Copy each entry below unchanged; the images do not go in the copy.

**** Excerpted records ****

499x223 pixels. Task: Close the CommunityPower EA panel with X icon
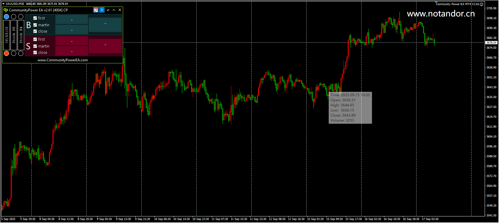[x=120, y=10]
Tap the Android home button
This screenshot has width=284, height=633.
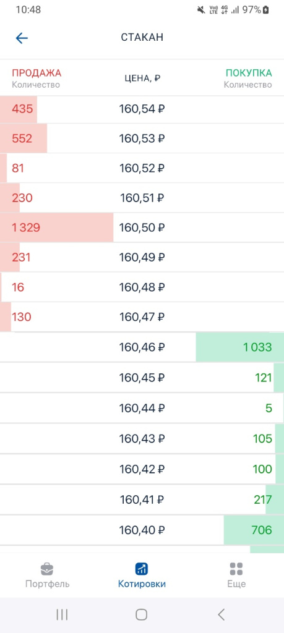tap(142, 615)
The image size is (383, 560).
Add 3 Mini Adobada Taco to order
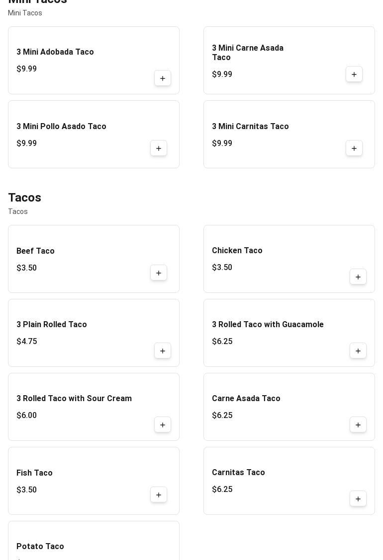pyautogui.click(x=163, y=78)
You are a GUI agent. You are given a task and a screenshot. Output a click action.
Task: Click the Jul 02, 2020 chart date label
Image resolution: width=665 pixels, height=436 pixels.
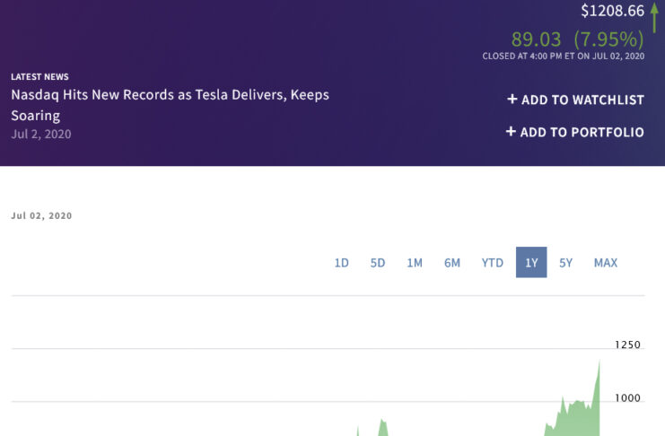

****

Result of the task:
499x223 pixels. Task: Close the CommunityPower EA panel with X icon
[x=120, y=10]
Tap the Android home button
This screenshot has width=284, height=633.
tap(142, 615)
The image size is (383, 560).
Add 3 Mini Adobada Taco to order
pyautogui.click(x=163, y=78)
You are a GUI agent. You are given a task and a screenshot. Output a click action.
Task: Click the Jul 02, 2020 chart date label
Image resolution: width=665 pixels, height=436 pixels.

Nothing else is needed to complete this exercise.